Não demorou para que um caso específico fosse judicializado (Processo nº 3002855-27.2025.8.26.0000), tendo o Tribunal de Justiça do Estado de São Paulo, liminarmente, suspendido a norma que transformou em Polícia Municipal a guarda do município de Itaquaquecetuba.

Juridicamente, desde a decisão do Supremo, manifestei entendimento de que a leitura de que tal possibilitaria a criação de polícias municipais estava equivocada.

Primeiramente, porque, ao tratar de nosso sistema de segurança pública, a Constituição é clara e expressa ao possibilitar aos municípios a criação tão somente de guardas municipais, com atribuição de proteção de seus bens, serviços e instalações.

Em que pese a lei regulamentadora das guardas municipais (Lei nº 13.022/2014) ter buscado alargar o campo de atuação destas, seu texto mostra que sempre houve a preocupação expressa de vincular tais órgãos às questões atinentes à municipalidade e limitar sua atuação como mero colaborador a atuação dos órgãos aos quais incumbe de forma efetiva a segurança pública.



Entretanto, dentro do atual panorama social, com altos índices de criminalidade, a denominação de tais órgãos, com fins claramente de propaganda, chama a atenção para a questão da capacidade dos municípios abarcarem para si a execução desta política pública de forma efetiva.

Temos que, segundo dados, a maioria dos municípios dependem de repasses de outros entes para obterem suas receitas, sendo que, em quase metade, os repasses representam mais de 90% do orçamento.

Ainda, muitos de nossos municípios possuem renda própria insuficiente até para custear a sua própria burocracia, garantidora de suas autonomia administrativa, como custos com Câmara Municipal e salários dos demais agentes políticos.

Em municípios em melhor situação financeira, os quais são minoria, não se pode falar que haja prestação de serviços públicos de excelência nas áreas sob sua responsabilidade, como saúde básica e educação fundamental, estando tais setores, no mais das vezes, sequer prestando serviços aceitáveis. Isso sem considerar todas as demais áreas sob a atribuição municipal, com destaque para a zeladoria.

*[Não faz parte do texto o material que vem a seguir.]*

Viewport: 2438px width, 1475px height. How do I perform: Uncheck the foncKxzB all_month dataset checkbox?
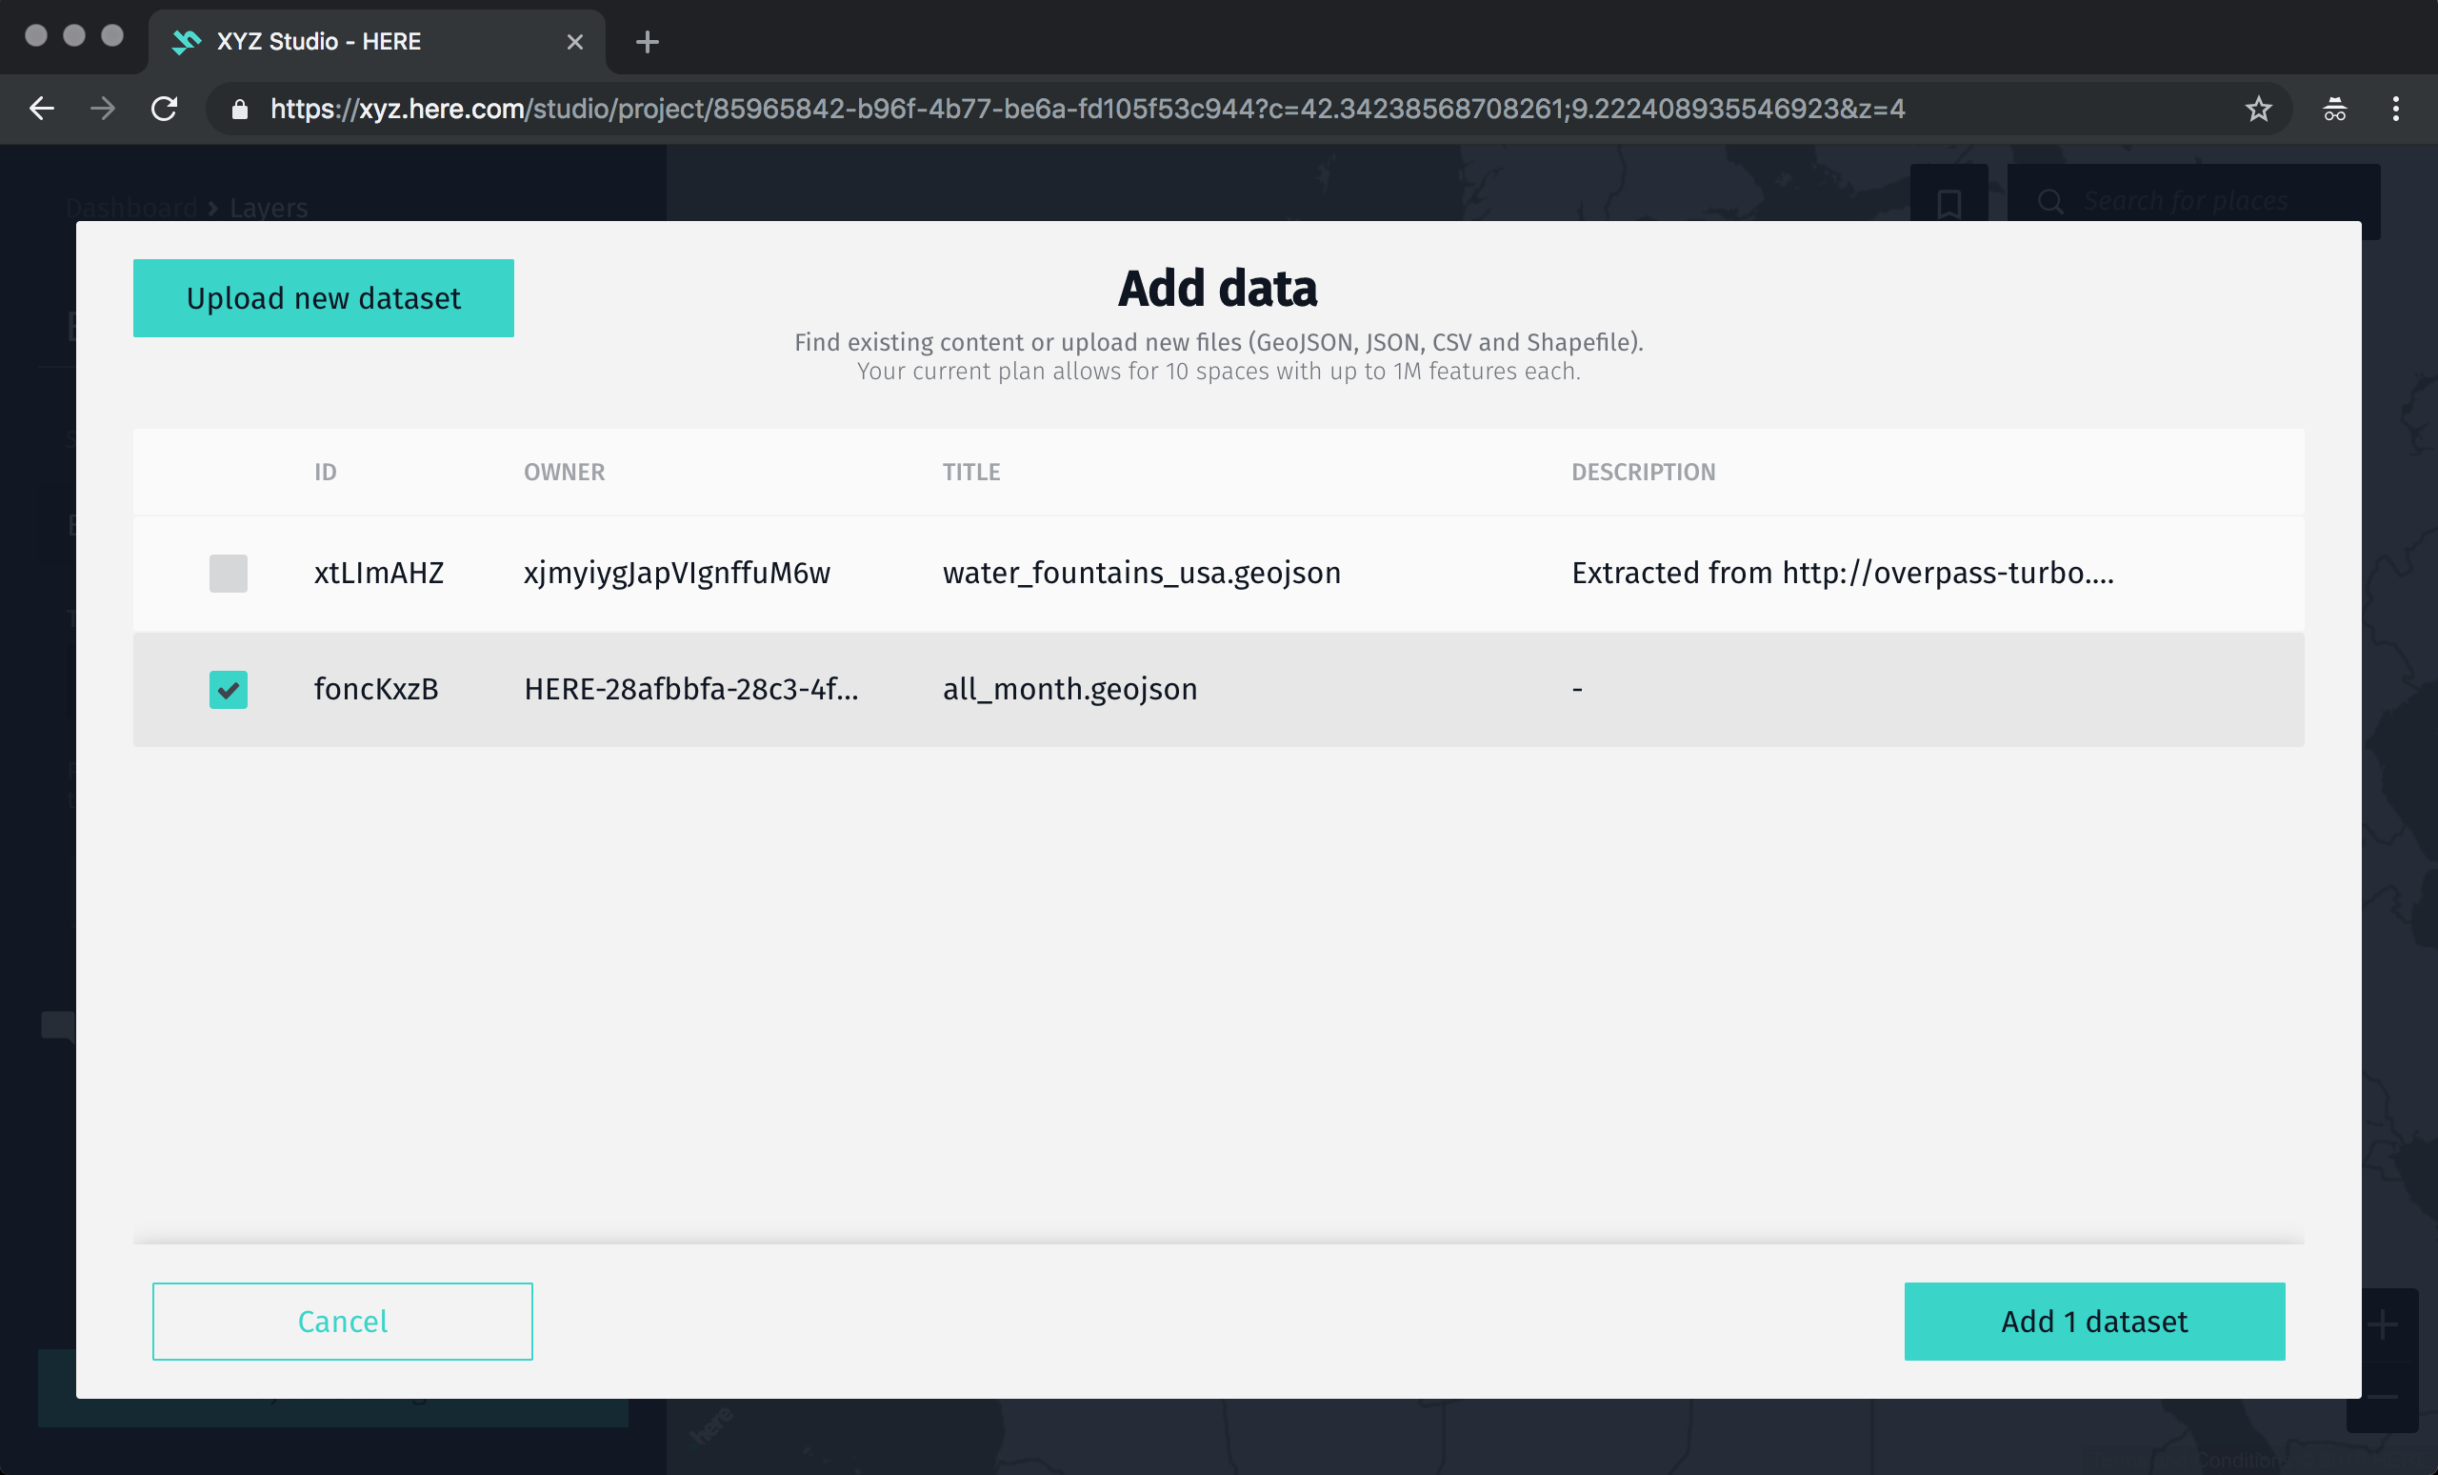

Assim, não há razão, tecnicamente, para os entes municipais, que não detém de orçamento suficiente e não conseguem dar conta das políticas públicas sob sua responsabilidade institucional, buscarem avocar para suas atribuições a atuação na área de segurança pública, que não lhes compete.

Tal atuação demanda recursos consideráveis, visto ser necessária a manutenção de recursos humanos, equipamentos, frota, insumos e soluções tecnológicas de alto custo.

A tentativa de alguns administradores de realizar uma ação que tem caráter mais de marketing do que de política pública, poderá se mostrar inefetiva, mas, mais que isso, nociva à sociedade, por tirar recursos já insuficientes de outras áreas, para as quais os municípios deveriam focar sua atuação em favor de seus cidadãos.